New Hampshire is the latest sign of Donald Trump's shrinking map [View all]
2024 ELECTIONS
New Hampshire is the latest sign of Donald Trump’s shrinking map
As Kamala Harris visited New Hampshire on Wednesday, Donald Trump’s campaign in the state is almost nowhere to be seen.

Vice President Kamala Harris arrives to speak during a campaign stop at the Throwback Brewery, in North Hampton, New Hampshire, Sept. 4. | Jacquelyn Martin/AP
By LISA KASHINSKY
09/04/2024 05:51 PM EDT
NORTH HAMPTON, New Hampshire — Donald Trump hasn’t set foot in New Hampshire since he won the state’s GOP primary in January. His campaign hasn’t sent a high-profile surrogate here since the spring. … And now, even as they insist he can win here, some of Trump’s most ardent supporters in this blue-leaning swing state are openly saying that his campaign should focus its efforts elsewhere.

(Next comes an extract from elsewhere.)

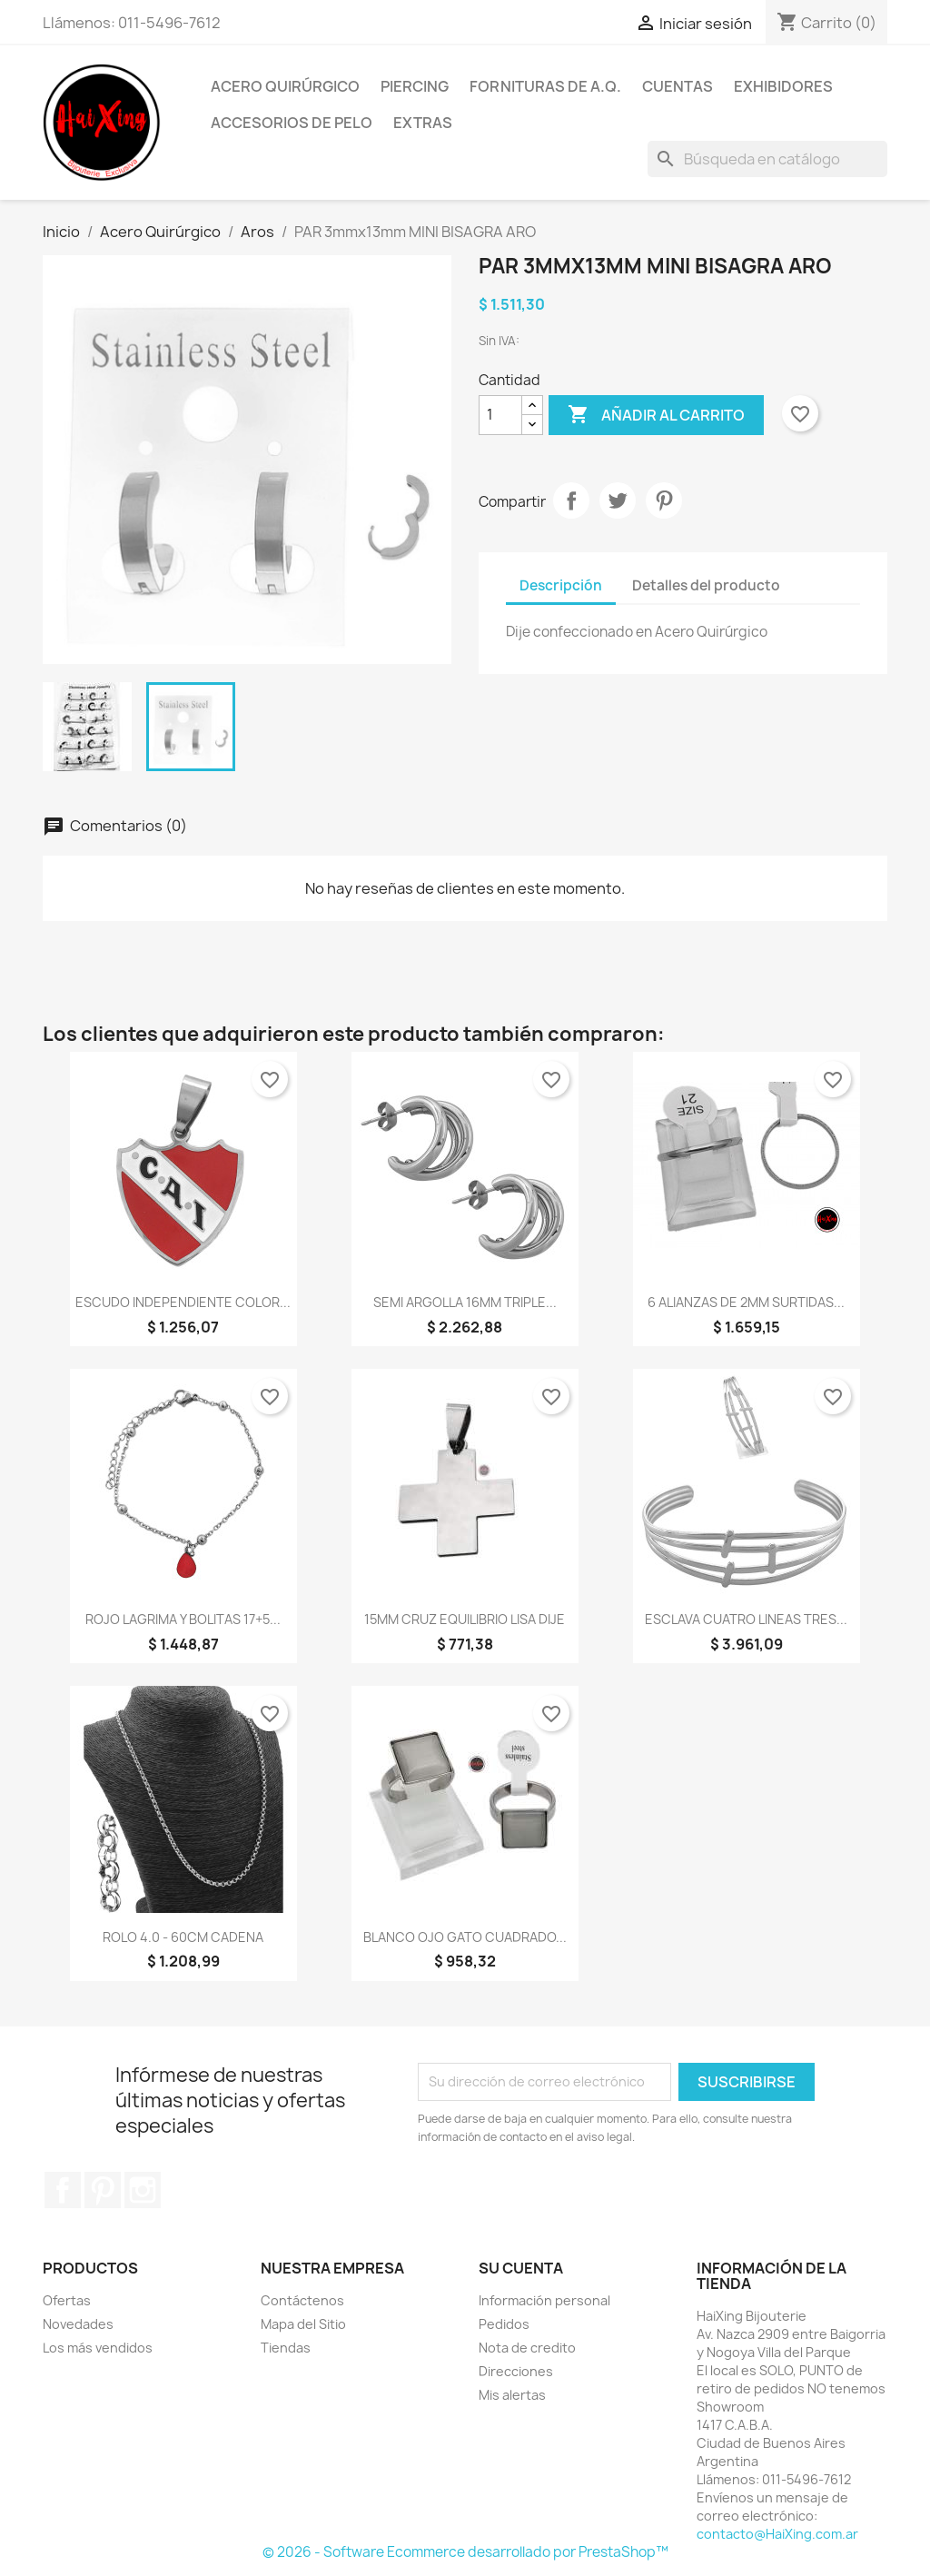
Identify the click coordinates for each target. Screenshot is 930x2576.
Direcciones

“This election is going to be won in those seven swing states” and not in New Hampshire, said Lou Gargiulo, who co-chairs Trump’s campaign in this state. “That’s where the effort’s got to be put.”
It’s a marked shift from when New Hampshire was among the bluish battlefields where Trump’s campaign boasted it could expand its electoral map as President Joe Biden faltered. Republican National Committee Chair Michael Whatley said days after the June debate that the party had started to “engage” in New Hampshire, Minnesota and Virginia. A post-debate survey showed Trump had erased Biden’s polling lead in the Granite State, leaving Republicans gleeful and Democrats spooked.
Today, New Hampshire stands as the latest sign of how Trump’s map is constricting in his run against Kamala Harris. A trio of surveys have shown the vice president opening an outside-the-margin-of-error lead over Trump — one that she aimed to cement on Wednesday with a campaign event at a brewery on New Hampshire’s Seacoast where she touted her new plan for small business tax breaks. Race raters have shifted the state to the left. And Republicans here are privately bemoaning the Trump campaign’s lack of investment in this state where Democrats outnumber Republicans in field offices by 17 to 1.